0.26212025 seconds elapsed

with qe.Timer(precision=8):
    compute_max_numba_parallel_nested(grid)

0.00011683 seconds elapsed

Depending on your machine, you might or might not see large benefits from parallelization here.

If you have a small number of cores, the overhead of thread management and synchronization can overwhelm the benefits of parallel execution.

For more powerful machines and larger grid sizes, parallelization can generate large speed gains.

15.1.5. Vectorized code with JAX#

In most ways, vectorization is the same in JAX as it is in NumPy.

But there are also some differences, which we highlight here.

Let’s start with the function.

@jax.jit
def f(x, y):
    return jnp.cos(x**2 + y**2) / (1 + x**2 + y**2)

As with NumPy, to get the right shape and the correct nested for loop calculation, we can use a meshgrid operation designed for this purpose:

grid = jnp.linspace(-3, 3, 3_000)
x_mesh, y_mesh = np.meshgrid(grid, grid)

with qe.Timer(precision=8):
    z_mesh = f(x_mesh, y_mesh).block_until_ready()

0.07069302 seconds elapsed

Let’s run again to eliminate compile time.

with qe.Timer(precision=8):
    z_mesh = f(x_mesh, y_mesh).block_until_ready()

0.03460550 seconds elapsed

Once compiled, JAX will be significantly faster than NumPy, especially if you are using a GPU.

The compilation overhead is a one-time cost that pays off when the function is called repeatedly.

15.1.6. JAX plus vmap#

There is one problem with both the NumPy code and the JAX code:

While the flat arrays are low-memory

grid.nbytes 

the mesh grids are memory intensive

x_mesh.nbytes + y_mesh.nbytes

72000000

This extra memory usage can be a big problem in actual research calculations.
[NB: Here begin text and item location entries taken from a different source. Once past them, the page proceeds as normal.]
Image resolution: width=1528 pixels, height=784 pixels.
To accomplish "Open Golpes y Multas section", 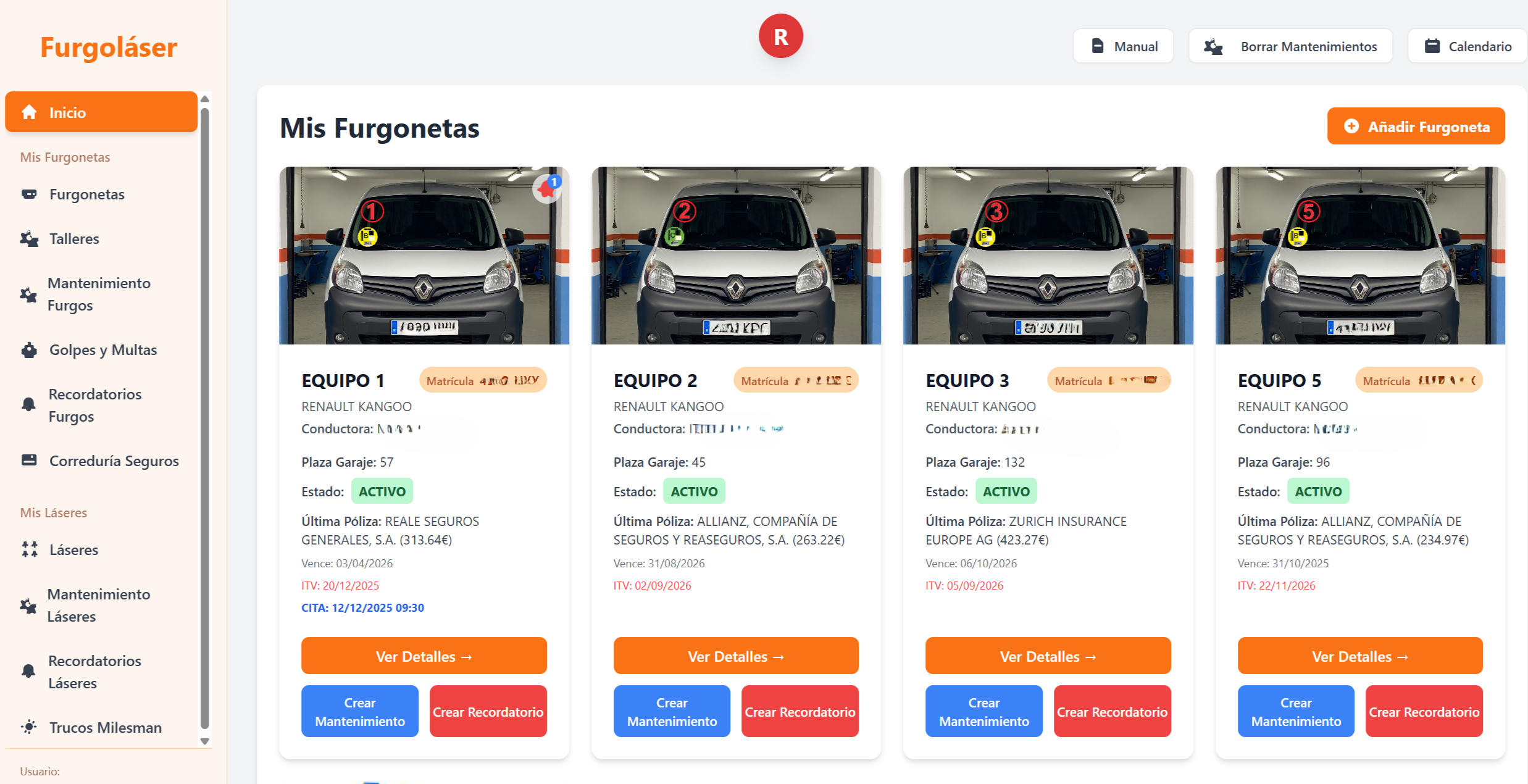I will click(x=102, y=350).
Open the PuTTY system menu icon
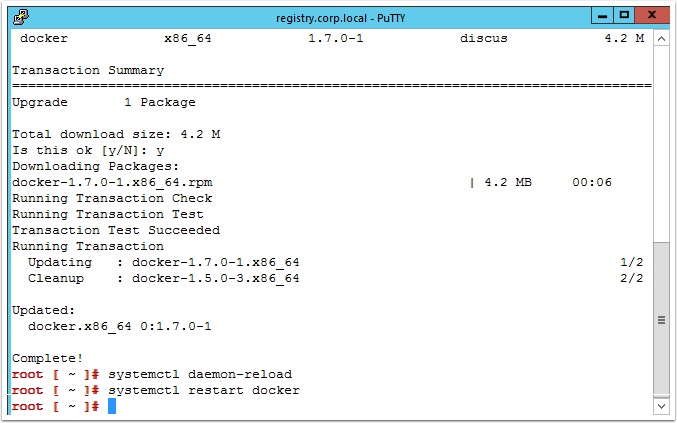 point(20,17)
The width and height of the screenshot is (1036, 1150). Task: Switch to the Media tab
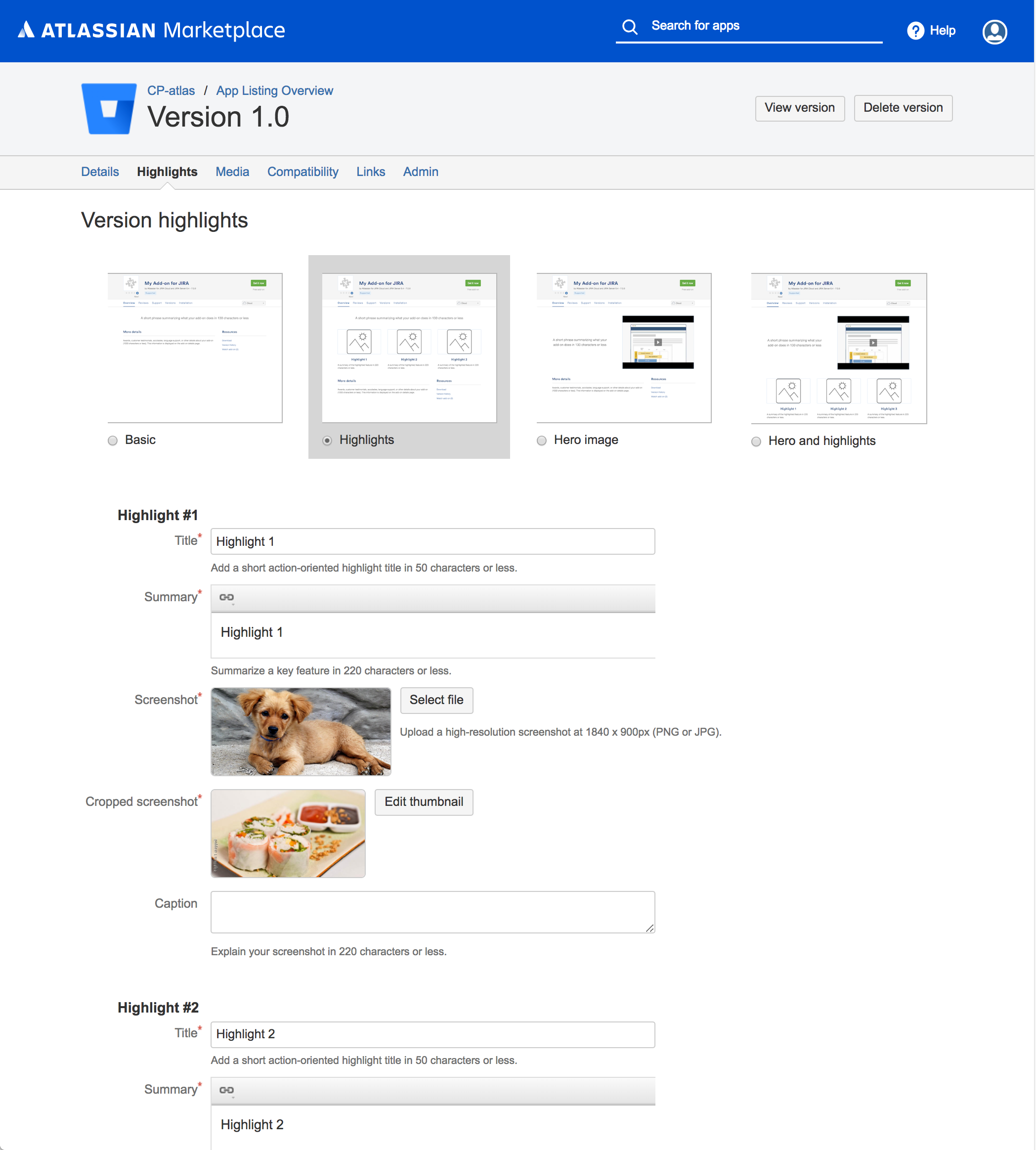(x=232, y=172)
Fortunately, JAX admits a different approach using jax.vmap.

15.1.6.1. Version 1#

Here’s one way we can apply vmap.

# Set up f to compute f(x, y) at every x for any given y
f_vec_x = lambda y: f(grid, y)
# Vectorize this operation over all y
f_vec = jax.vmap(f_vec_x)
# Compute result at all y
z_vmap = f_vec(grid)

Let’s see the timing:

with qe.Timer(precision=8):
    z_vmap = f_vec(grid)
    z_vmap.block_until_ready()

0.03802609 seconds elapsed

Let’s check we got the right result:

jnp.allclose(z_mesh, z_vmap)

Array(True, dtype=bool)

The execution time is similar to as the mesh operation but we are using much less memory.

In addition, vmap allows us to break vectorization up into stages, which is often easier to comprehend than the traditional approach.

This will become more obvious when we tackle larger problems.

15.1.6.2. Version 2#

Here’s a more generic approach to using vmap that we often use in the lectures.

First we vectorize in y.

f_vec_y = jax.vmap(f, in_axes=(None, 0))

In the line above, (None, 0) indicates that we are vectorizing in the second argument, which is y.

Next, we vectorize in the first argument, which is x.

f_vec = jax.vmap(f_vec_y, in_axes=(0, None))

With this construction, we can now call \(f\) directly on flat (low memory) arrays.

x, y = grid, grid
with qe.Timer(precision=8):
    z_vmap = f_vec(x, y).block_until_ready()

0.05407190 seconds elapsed

Let’s run it again to eliminate compilation time:

with qe.Timer(precision=8):
    z_vmap = f_vec(x, y).block_until_ready()

0.02737856 seconds elapsed

Let’s check we got the right result:

jnp.allclose(z_mesh, z_vmap)

Array(True, dtype=bool)

15.1.7. Summary#

In our view, JAX is the winner for vectorized operations.

It dominates NumPy both in terms of speed (via JIT-compilation and parallelization) and memory efficiency (via vmap).

Moreover, the vmap approach can sometimes lead to significantly clearer code.

While Numba is impressive, the beauty of JAX is that, with fully vectorized operations, we can run exactly the same code on machines with hardware accelerators and reap all the benefits without paying extra cost.

15.2. Sequential operations#

Some operations are inherently sequential – and hence difficult or impossible to vectorize.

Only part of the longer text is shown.